同団体は「多くの団体・個人が事業継続が困難になるほどの危機的状況に陥っており、少額の協力金は意味をなさないことは明白。物心共に限界」とし、持続化給付金の再支給▽使途を問わない特別給付金の支給▽科学的根拠のない休業、時短営業要請などの回避▽政府・自治体からの要請に応じた場合、事業規模に即した協力金の支給――を求めている。
芸術分野への支援を求めるサイレントスタンディングは、4月21日にミニシアターへの支援を求めて行って以来2度目。「他分野でもダメージは深刻」と規模を広げての実施となった。
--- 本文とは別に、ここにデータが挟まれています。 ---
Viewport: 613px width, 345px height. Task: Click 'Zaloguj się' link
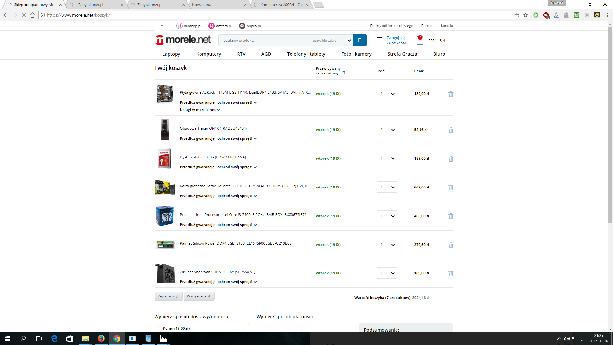[x=395, y=38]
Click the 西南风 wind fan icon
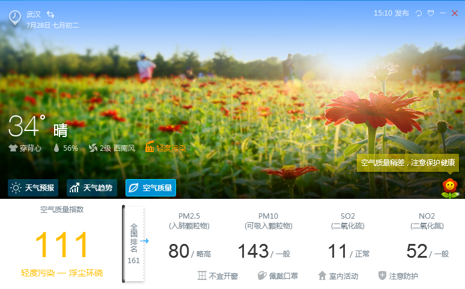This screenshot has width=465, height=289. tap(93, 148)
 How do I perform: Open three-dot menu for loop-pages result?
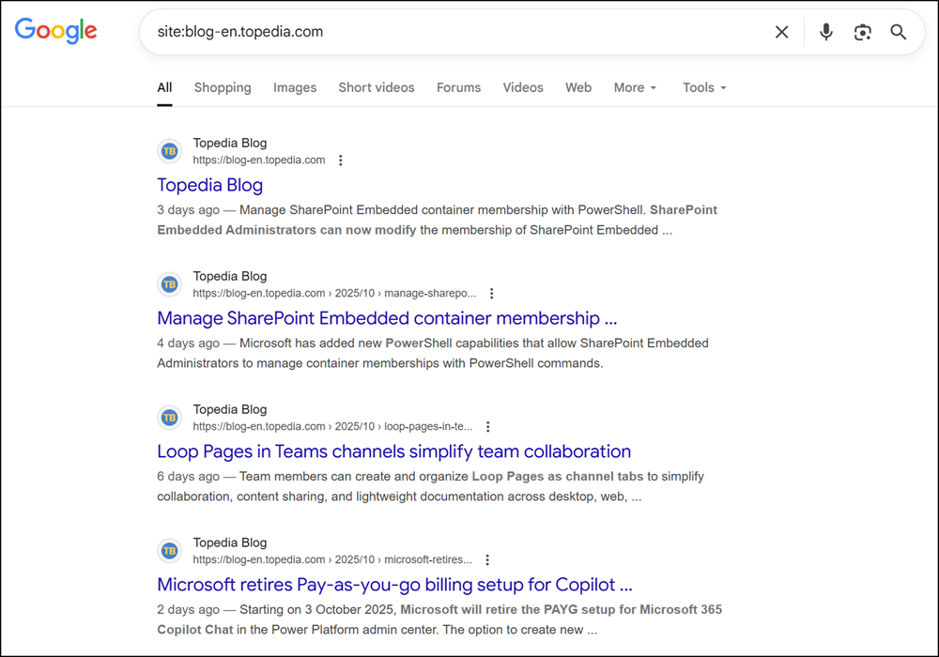point(487,427)
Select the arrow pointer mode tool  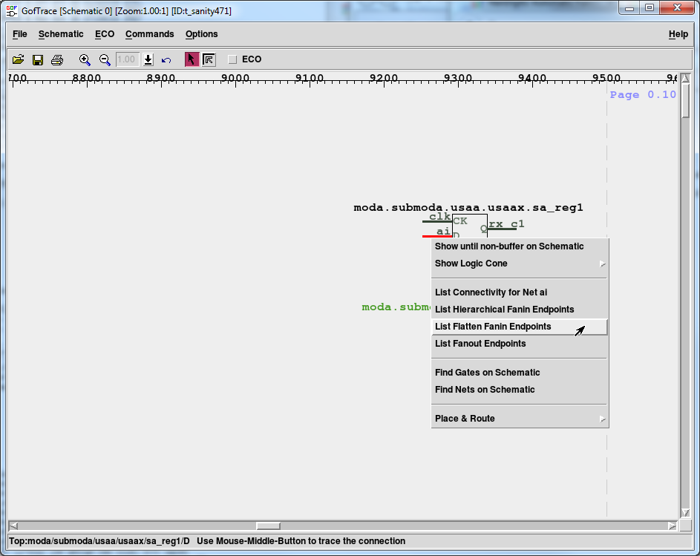tap(192, 59)
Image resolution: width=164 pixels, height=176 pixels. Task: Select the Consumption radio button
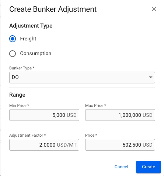pos(13,54)
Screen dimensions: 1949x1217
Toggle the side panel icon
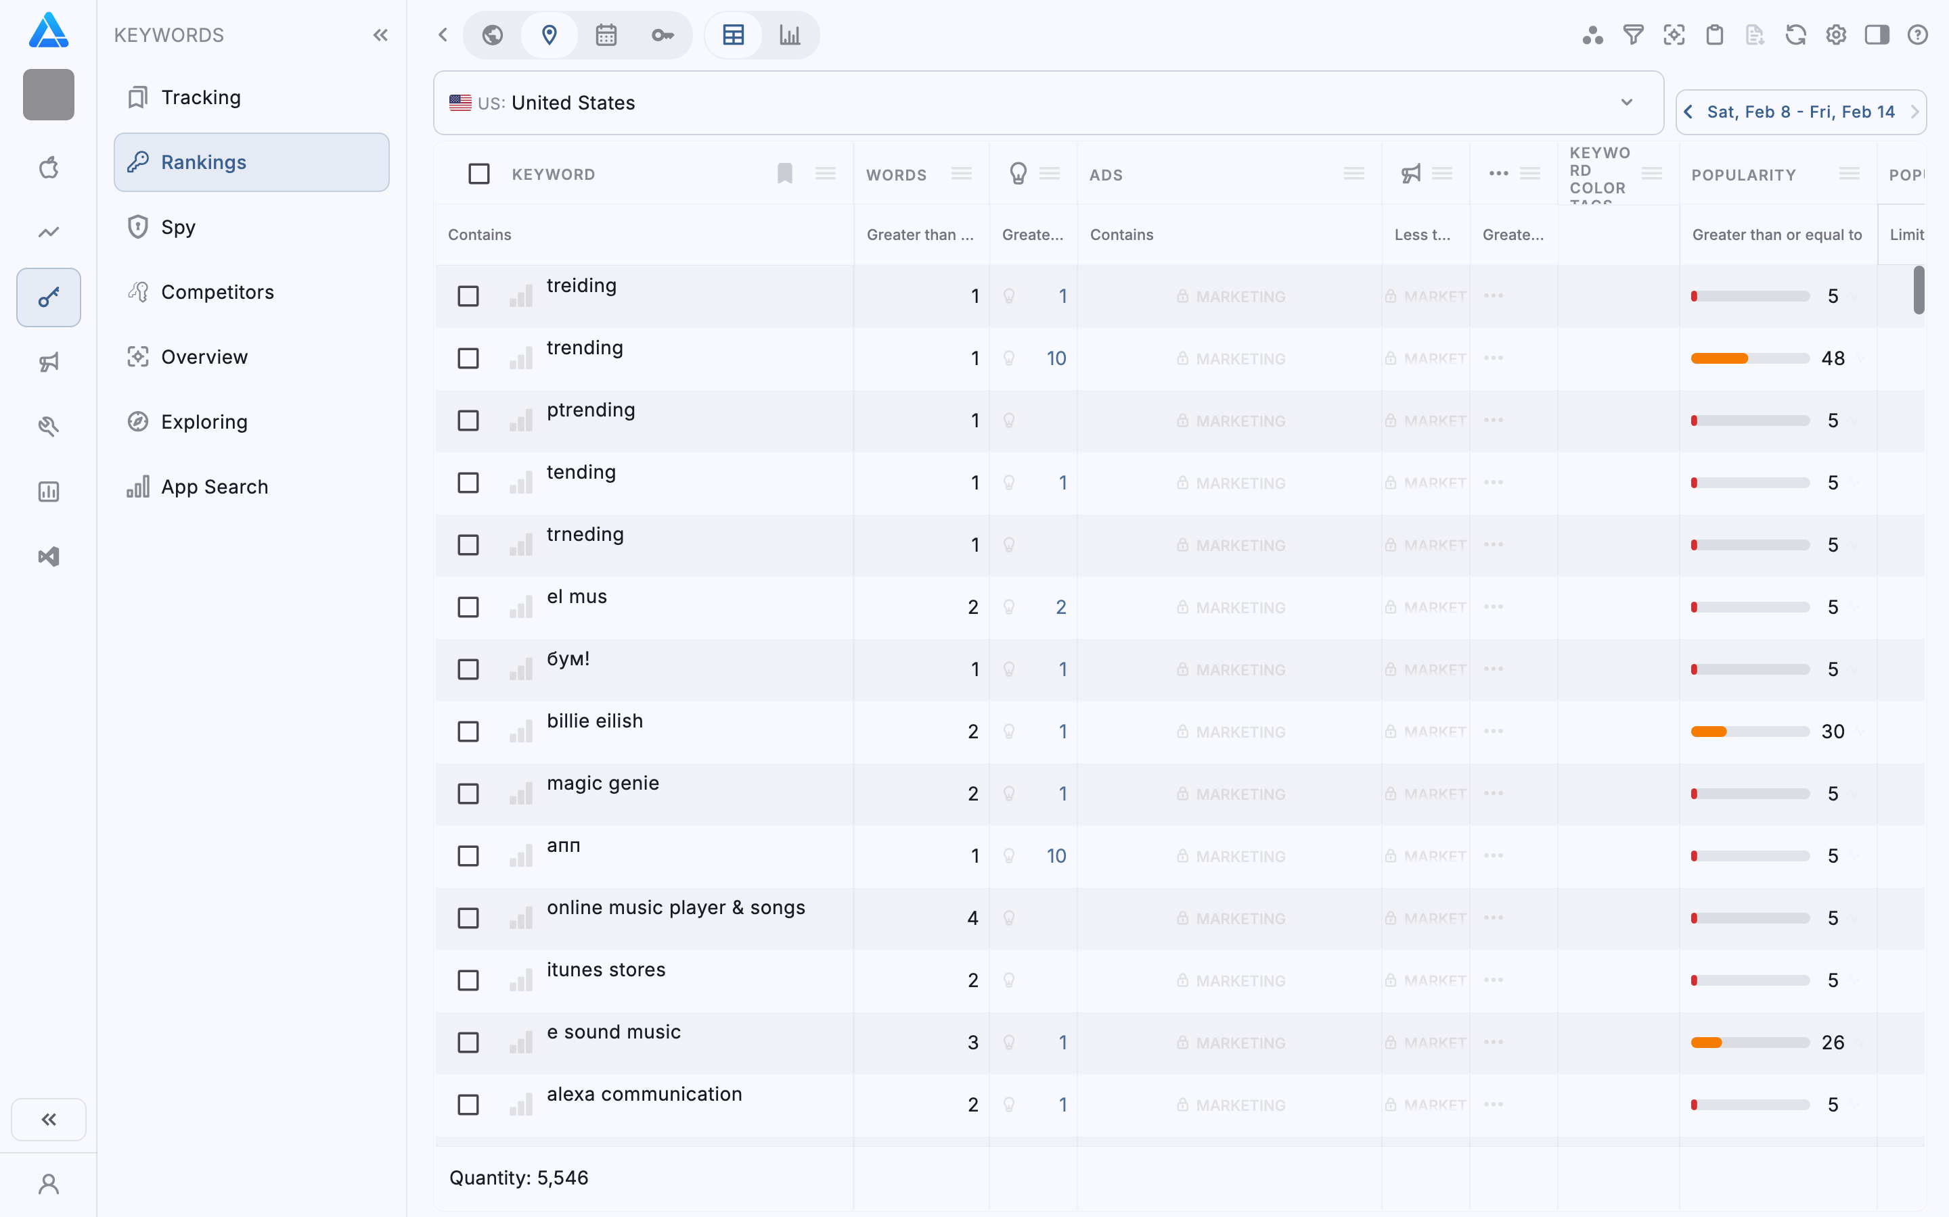point(1877,35)
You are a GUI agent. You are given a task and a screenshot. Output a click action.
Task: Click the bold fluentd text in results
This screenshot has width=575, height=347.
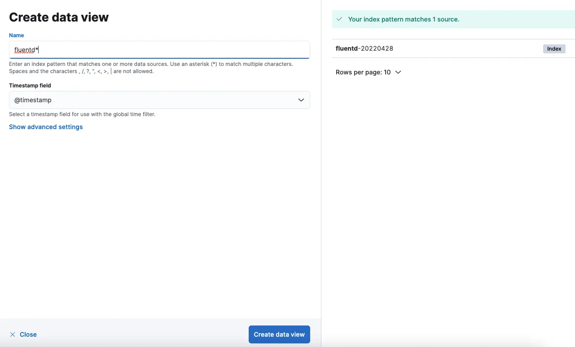tap(346, 48)
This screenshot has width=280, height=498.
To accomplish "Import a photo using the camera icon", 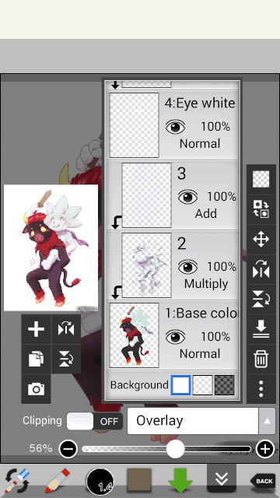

映画配給会社太秦の小林三四郎さんは「映画館が一つなくなれば、その周辺にまで影響が及ぶ。終わりが見えない中で支援もない。今こそ政治の力が必要だ」と話した。また都内でライブハウスを運営するロフトプロジェクトの加藤梅造さんは「毎日のように、ライブハウスやクラブの閉店を聞く。世界に向けて音楽文化を発信してきた代表的なライブハウスも存続できなくなっている。規模に合わせた支援が必要だ」と訴えた。